▶ **What you will do**
Can you put every line of the material below into a Markdown table with the columns "Row" and "Line", numbering each row and leaving out blank lines?

▶ **Data entries**

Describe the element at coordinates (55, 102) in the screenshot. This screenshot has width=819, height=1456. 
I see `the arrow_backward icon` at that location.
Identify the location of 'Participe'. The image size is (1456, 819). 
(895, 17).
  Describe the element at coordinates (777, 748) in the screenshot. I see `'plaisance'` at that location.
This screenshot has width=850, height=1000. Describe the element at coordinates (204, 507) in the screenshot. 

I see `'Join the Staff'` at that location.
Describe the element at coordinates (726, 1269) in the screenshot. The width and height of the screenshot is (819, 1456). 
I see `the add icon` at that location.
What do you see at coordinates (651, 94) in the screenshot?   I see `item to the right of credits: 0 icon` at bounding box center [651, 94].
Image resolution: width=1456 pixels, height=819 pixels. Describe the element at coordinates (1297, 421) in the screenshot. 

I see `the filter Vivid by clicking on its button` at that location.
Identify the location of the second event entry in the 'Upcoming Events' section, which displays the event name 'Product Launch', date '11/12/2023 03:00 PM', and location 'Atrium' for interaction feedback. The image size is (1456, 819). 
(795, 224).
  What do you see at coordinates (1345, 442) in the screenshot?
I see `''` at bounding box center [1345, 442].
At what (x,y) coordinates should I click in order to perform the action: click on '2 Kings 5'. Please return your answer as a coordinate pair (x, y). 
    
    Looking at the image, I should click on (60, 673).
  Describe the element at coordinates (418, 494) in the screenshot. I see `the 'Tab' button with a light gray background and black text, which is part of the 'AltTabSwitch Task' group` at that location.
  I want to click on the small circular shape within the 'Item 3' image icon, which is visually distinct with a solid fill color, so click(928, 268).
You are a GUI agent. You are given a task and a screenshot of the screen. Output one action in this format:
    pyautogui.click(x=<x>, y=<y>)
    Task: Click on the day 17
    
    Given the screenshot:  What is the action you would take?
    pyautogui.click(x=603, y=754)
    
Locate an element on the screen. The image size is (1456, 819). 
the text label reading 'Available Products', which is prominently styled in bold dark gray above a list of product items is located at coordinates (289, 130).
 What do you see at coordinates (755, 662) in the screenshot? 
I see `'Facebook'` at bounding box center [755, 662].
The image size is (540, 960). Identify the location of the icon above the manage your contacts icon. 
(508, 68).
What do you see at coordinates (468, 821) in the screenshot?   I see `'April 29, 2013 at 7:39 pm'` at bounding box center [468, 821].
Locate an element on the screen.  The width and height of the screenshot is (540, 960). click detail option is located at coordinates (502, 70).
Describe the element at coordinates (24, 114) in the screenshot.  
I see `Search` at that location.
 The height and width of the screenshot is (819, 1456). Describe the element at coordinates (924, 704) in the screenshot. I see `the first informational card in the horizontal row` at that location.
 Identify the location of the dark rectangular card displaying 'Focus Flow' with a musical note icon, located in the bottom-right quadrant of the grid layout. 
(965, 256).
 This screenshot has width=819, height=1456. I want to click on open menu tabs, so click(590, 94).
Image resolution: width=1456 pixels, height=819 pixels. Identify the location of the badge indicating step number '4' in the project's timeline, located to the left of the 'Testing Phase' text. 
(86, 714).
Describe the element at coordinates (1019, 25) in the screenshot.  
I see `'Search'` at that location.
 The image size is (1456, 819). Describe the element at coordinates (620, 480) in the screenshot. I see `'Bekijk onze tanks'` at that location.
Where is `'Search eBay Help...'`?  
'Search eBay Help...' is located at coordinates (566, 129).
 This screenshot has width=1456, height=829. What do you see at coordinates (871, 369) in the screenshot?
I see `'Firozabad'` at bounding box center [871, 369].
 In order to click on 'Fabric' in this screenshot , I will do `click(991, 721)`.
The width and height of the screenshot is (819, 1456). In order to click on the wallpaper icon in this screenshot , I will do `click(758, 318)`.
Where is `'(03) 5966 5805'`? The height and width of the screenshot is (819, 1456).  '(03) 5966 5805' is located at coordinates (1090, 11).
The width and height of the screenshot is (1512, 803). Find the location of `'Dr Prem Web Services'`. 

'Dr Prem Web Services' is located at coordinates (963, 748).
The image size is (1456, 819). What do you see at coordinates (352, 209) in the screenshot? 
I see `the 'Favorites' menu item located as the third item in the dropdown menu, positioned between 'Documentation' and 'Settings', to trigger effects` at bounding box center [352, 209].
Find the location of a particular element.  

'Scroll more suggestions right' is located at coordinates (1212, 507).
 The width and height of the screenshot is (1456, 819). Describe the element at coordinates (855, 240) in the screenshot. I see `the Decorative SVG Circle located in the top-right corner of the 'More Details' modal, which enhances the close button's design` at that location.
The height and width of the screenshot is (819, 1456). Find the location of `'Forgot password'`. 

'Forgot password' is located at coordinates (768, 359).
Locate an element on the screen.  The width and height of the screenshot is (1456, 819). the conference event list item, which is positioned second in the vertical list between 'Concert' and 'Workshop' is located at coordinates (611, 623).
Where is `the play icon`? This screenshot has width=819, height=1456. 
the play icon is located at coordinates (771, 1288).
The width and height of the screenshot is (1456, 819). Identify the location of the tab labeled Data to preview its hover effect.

▶ **Exercise result**
| Row | Line |
|---|---|
| 1 | Describe the element at coordinates (55, 102) in the screenshot. This screenshot has width=819, height=1456.  |
| 2 | I see `the arrow_backward icon` at that location. |
| 3 | Identify the location of 'Participe'. The image size is (1456, 819).  |
| 4 | (895, 17). |
| 5 |   Describe the element at coordinates (777, 748) in the screenshot. I see `'plaisance'` at that location. |
| 6 | This screenshot has width=850, height=1000. Describe the element at coordinates (204, 507) in the screenshot.  |
| 7 | I see `'Join the Staff'` at that location. |
| 8 | Describe the element at coordinates (726, 1269) in the screenshot. The width and height of the screenshot is (819, 1456).  |
| 9 | I see `the add icon` at that location. |
| 10 | What do you see at coordinates (651, 94) in the screenshot?   I see `item to the right of credits: 0 icon` at bounding box center [651, 94]. |
| 11 | Image resolution: width=1456 pixels, height=819 pixels. Describe the element at coordinates (1297, 421) in the screenshot.  |
| 12 | I see `the filter Vivid by clicking on its button` at that location. |
| 13 | Identify the location of the second event entry in the 'Upcoming Events' section, which displays the event name 'Product Launch', date '11/12/2023 03:00 PM', and location 'Atrium' for interaction feedback. The image size is (1456, 819).  |
| 14 | (795, 224). |
| 15 |   What do you see at coordinates (1345, 442) in the screenshot? |
| 16 | I see `''` at bounding box center [1345, 442]. |
| 17 | At what (x,y) coordinates should I click in order to perform the action: click on '2 Kings 5'. Please return your answer as a coordinate pair (x, y).  |
| 18 |     Looking at the image, I should click on (60, 673). |
| 19 |   Describe the element at coordinates (418, 494) in the screenshot. I see `the 'Tab' button with a light gray background and black text, which is part of the 'AltTabSwitch Task' group` at that location. |
| 20 |   I want to click on the small circular shape within the 'Item 3' image icon, which is visually distinct with a solid fill color, so click(928, 268). |
| 21 | You are a GUI agent. You are given a task and a screenshot of the screen. Output one action in this format: |
| 22 |     pyautogui.click(x=<x>, y=<y>) |
| 23 |     Task: Click on the day 17 |
| 24 |     Given the screenshot:  What is the action you would take? |
| 25 |     pyautogui.click(x=603, y=754) |
| 26 | Locate an element on the screen. The image size is (1456, 819).  |
| 27 | the text label reading 'Available Products', which is prominently styled in bold dark gray above a list of product items is located at coordinates (289, 130). |
| 28 |  What do you see at coordinates (755, 662) in the screenshot?  |
| 29 | I see `'Facebook'` at bounding box center [755, 662]. |
| 30 | The image size is (540, 960). Identify the location of the icon above the manage your contacts icon.  |
| 31 | (508, 68). |
| 32 | What do you see at coordinates (468, 821) in the screenshot?   I see `'April 29, 2013 at 7:39 pm'` at bounding box center [468, 821]. |
| 33 | Locate an element on the screen.  The width and height of the screenshot is (540, 960). click detail option is located at coordinates (502, 70). |
| 34 | Describe the element at coordinates (24, 114) in the screenshot.   |
| 35 | I see `Search` at that location. |
| 36 |  The height and width of the screenshot is (819, 1456). Describe the element at coordinates (924, 704) in the screenshot. I see `the first informational card in the horizontal row` at that location. |
| 37 |  Identify the location of the dark rectangular card displaying 'Focus Flow' with a musical note icon, located in the bottom-right quadrant of the grid layout.  |
| 38 | (965, 256). |
| 39 |  This screenshot has width=819, height=1456. I want to click on open menu tabs, so click(590, 94). |
| 40 | Image resolution: width=1456 pixels, height=819 pixels. Identify the location of the badge indicating step number '4' in the project's timeline, located to the left of the 'Testing Phase' text.  |
| 41 | (86, 714). |
| 42 | Describe the element at coordinates (1019, 25) in the screenshot.   |
| 43 | I see `'Search'` at that location. |
| 44 |  The image size is (1456, 819). Describe the element at coordinates (620, 480) in the screenshot. I see `'Bekijk onze tanks'` at that location. |
| 45 | Where is `'Search eBay Help...'`?   |
| 46 | 'Search eBay Help...' is located at coordinates (566, 129). |
| 47 |  This screenshot has width=1456, height=829. What do you see at coordinates (871, 369) in the screenshot? |
| 48 | I see `'Firozabad'` at bounding box center [871, 369]. |
| 49 |  In order to click on 'Fabric' in this screenshot , I will do `click(991, 721)`. |
| 50 | The width and height of the screenshot is (819, 1456). In order to click on the wallpaper icon in this screenshot , I will do `click(758, 318)`. |
| 51 | Where is `'(03) 5966 5805'`? The height and width of the screenshot is (819, 1456).  '(03) 5966 5805' is located at coordinates (1090, 11). |
| 52 | The width and height of the screenshot is (1512, 803). Find the location of `'Dr Prem Web Services'`.  |
| 53 | 'Dr Prem Web Services' is located at coordinates (963, 748). |
| 54 | The image size is (1456, 819). What do you see at coordinates (352, 209) in the screenshot?  |
| 55 | I see `the 'Favorites' menu item located as the third item in the dropdown menu, positioned between 'Documentation' and 'Settings', to trigger effects` at bounding box center [352, 209]. |
| 56 | Find the location of a particular element.   |
| 57 | 'Scroll more suggestions right' is located at coordinates (1212, 507). |
| 58 |  The width and height of the screenshot is (1456, 819). Describe the element at coordinates (855, 240) in the screenshot. I see `the Decorative SVG Circle located in the top-right corner of the 'More Details' modal, which enhances the close button's design` at that location. |
| 59 | The height and width of the screenshot is (819, 1456). Find the location of `'Forgot password'`.  |
| 60 | 'Forgot password' is located at coordinates (768, 359). |
| 61 | Locate an element on the screen.  The width and height of the screenshot is (1456, 819). the conference event list item, which is positioned second in the vertical list between 'Concert' and 'Workshop' is located at coordinates (611, 623). |
| 62 | Where is `the play icon`? This screenshot has width=819, height=1456.  |
| 63 | the play icon is located at coordinates (771, 1288). |
| 64 | The width and height of the screenshot is (1456, 819). Identify the location of the tab labeled Data to preview its hover effect. |